Return every line of the records below word for word, leaving out the pictures.

Text and element pointing records:

-- -- --

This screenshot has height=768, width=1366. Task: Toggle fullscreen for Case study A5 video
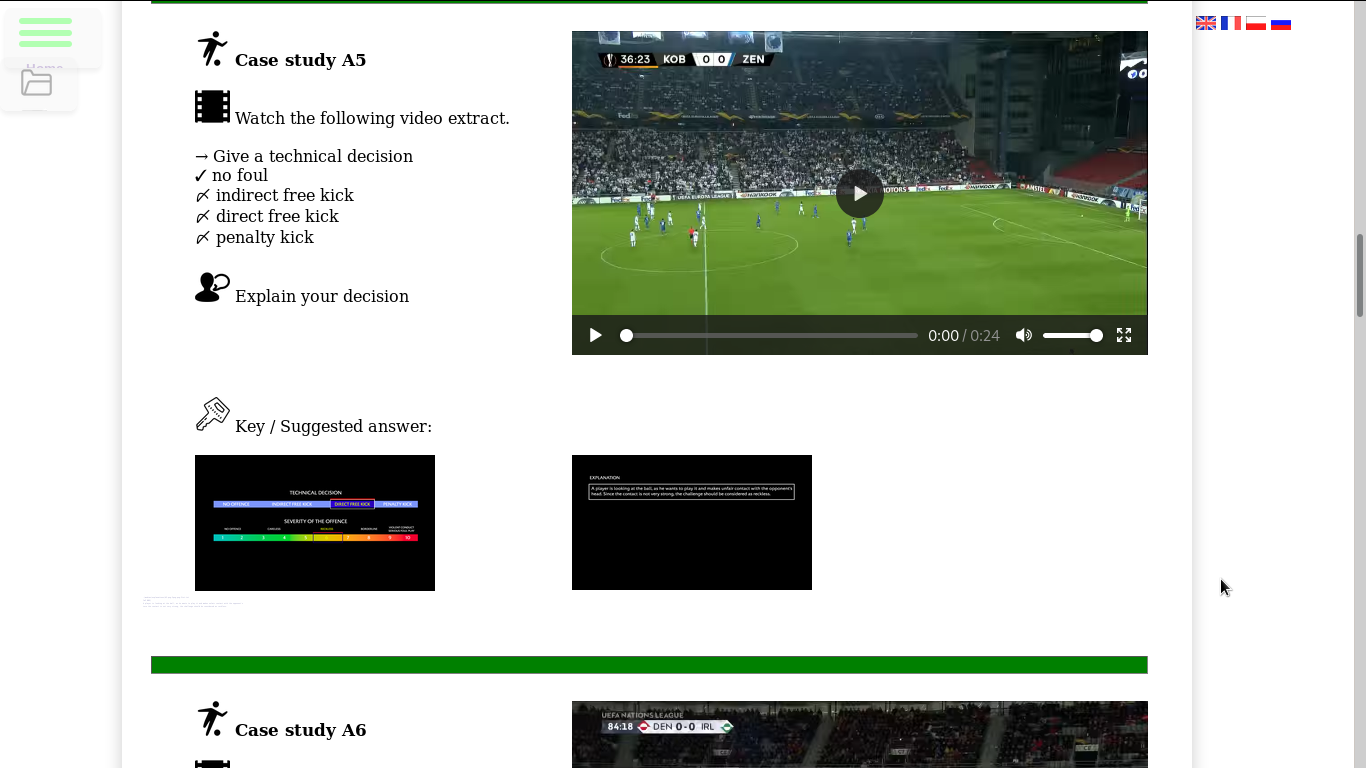coord(1124,335)
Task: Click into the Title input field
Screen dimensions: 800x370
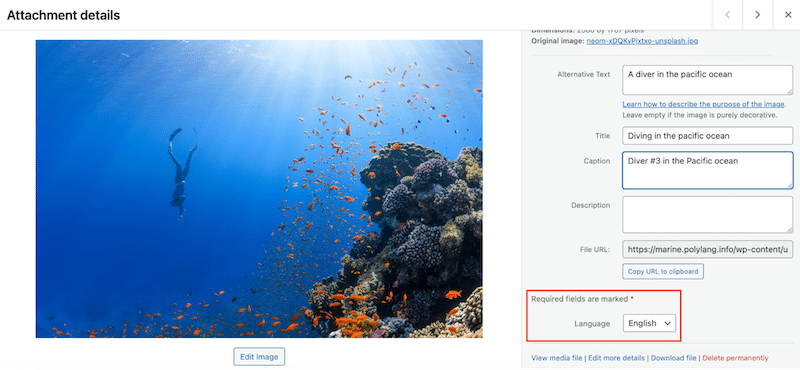Action: [x=708, y=136]
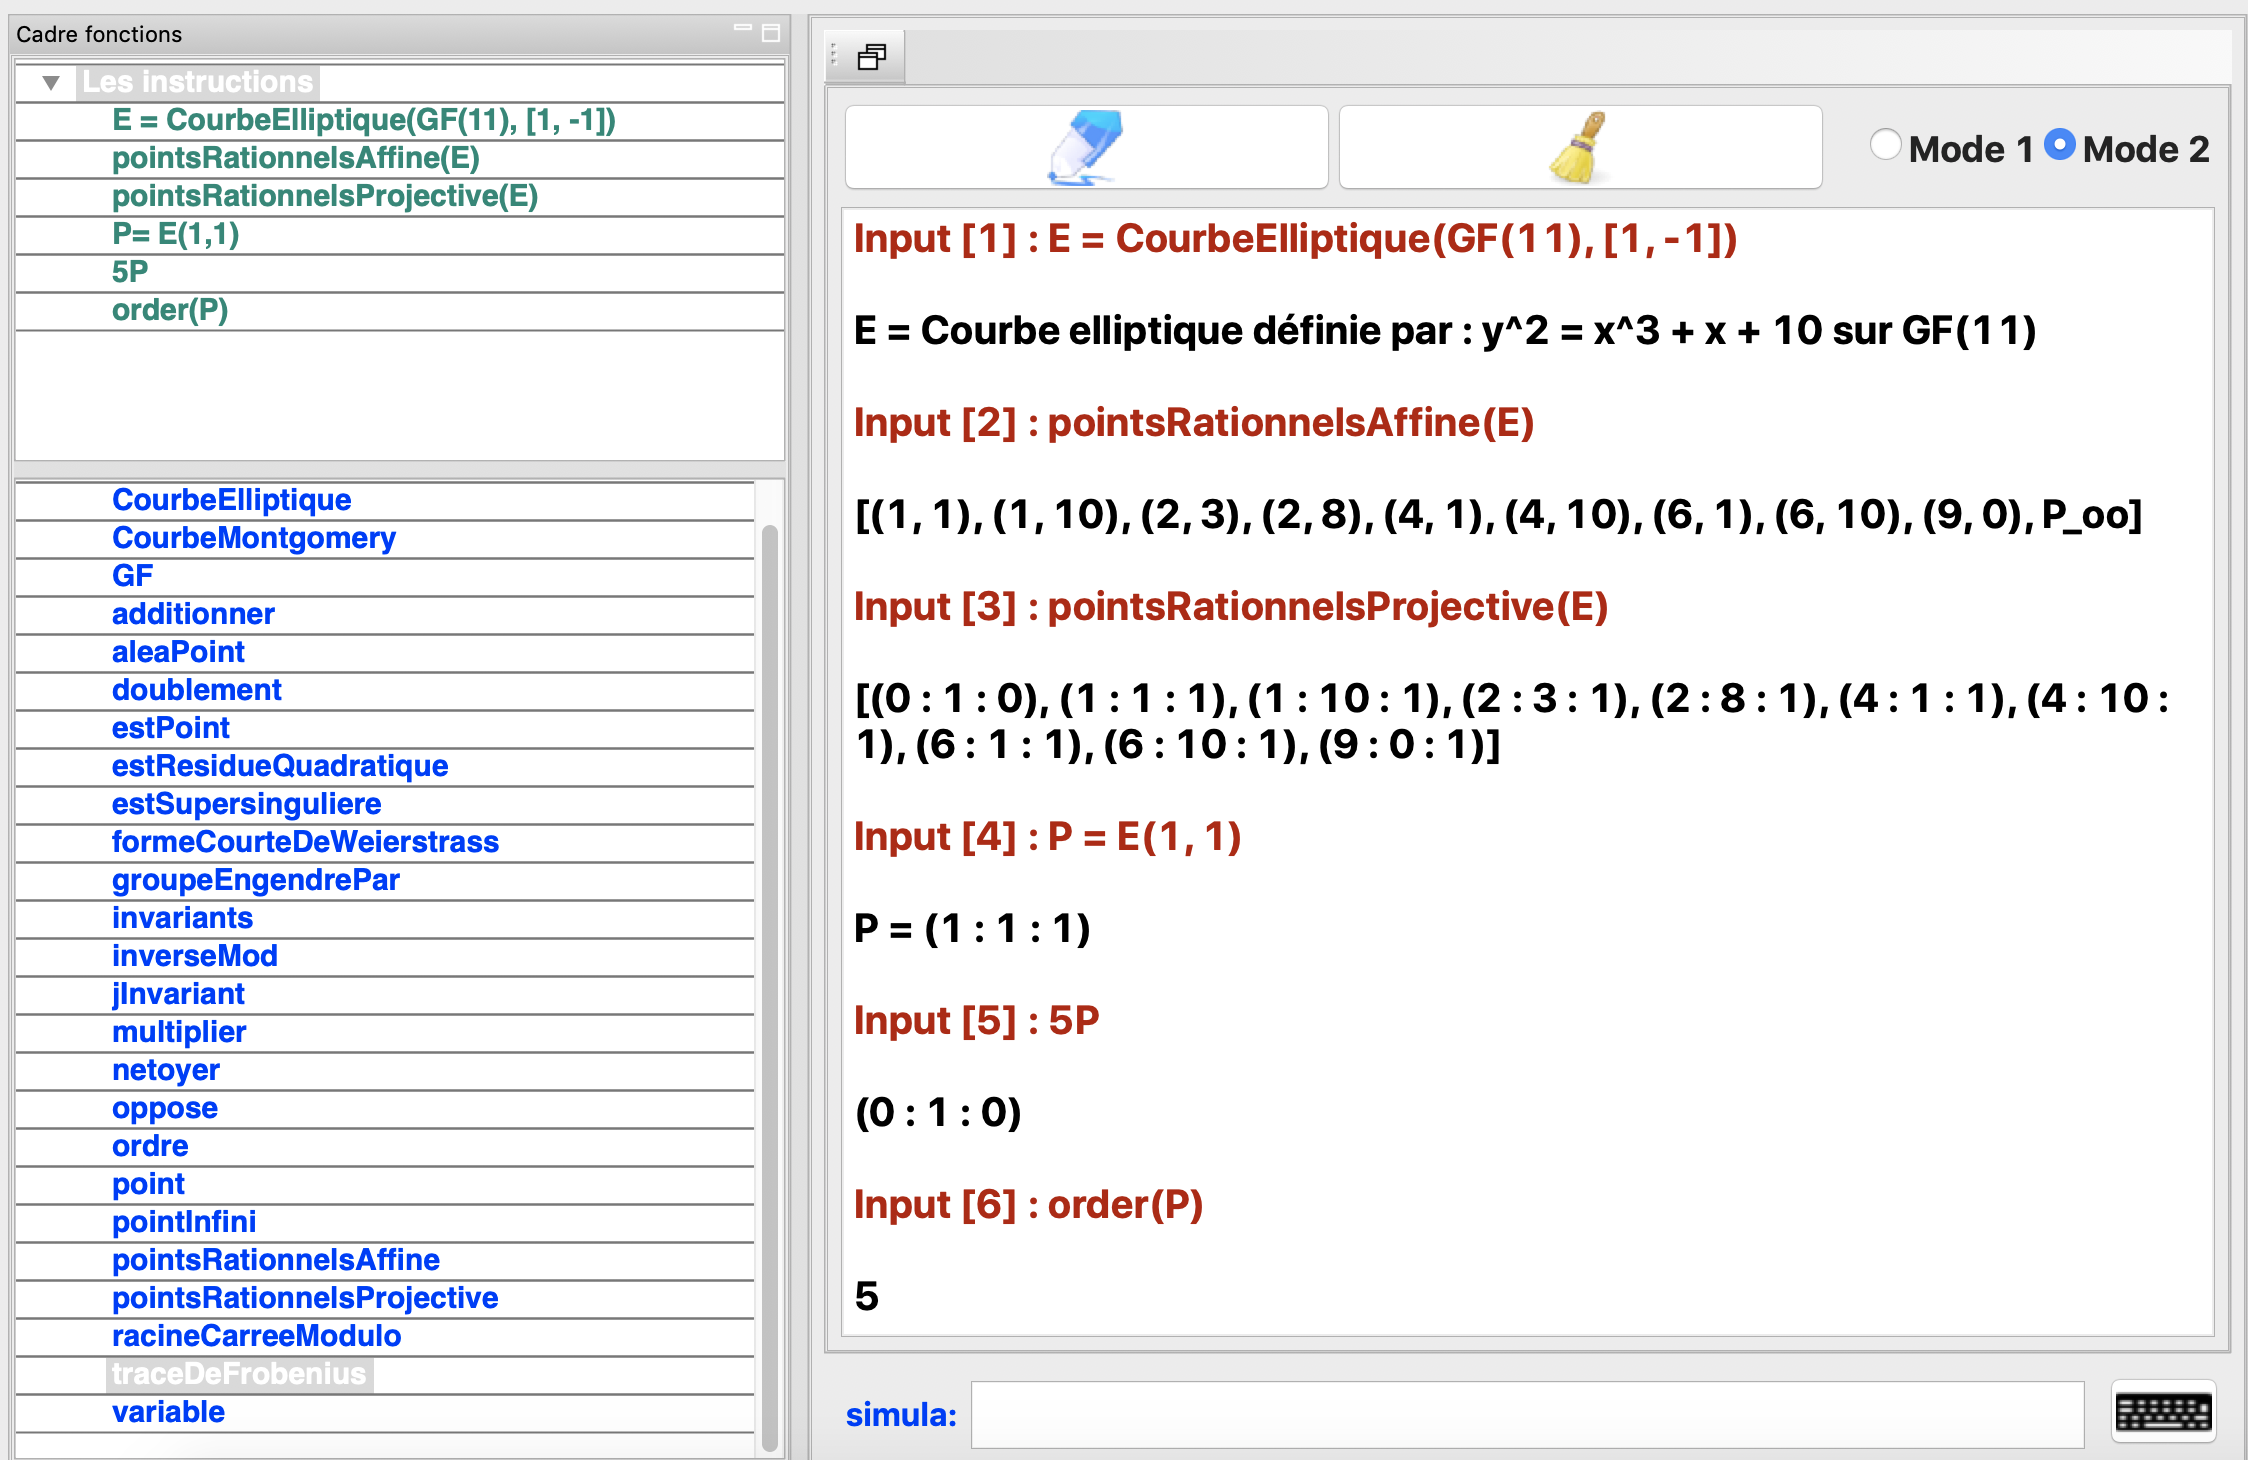
Task: Click the broom clean-up icon button
Action: click(1580, 148)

-- -- --

#### [RESPONSE TO THE EXERCISE]
This screenshot has height=768, width=1366. Task: Toggle fullscreen for Case study A5 video
coord(1124,335)
Task: Click into the Title input field
Screen dimensions: 800x370
Action: [x=708, y=136]
Task: Click the broom clean-up icon button
Action: click(1580, 148)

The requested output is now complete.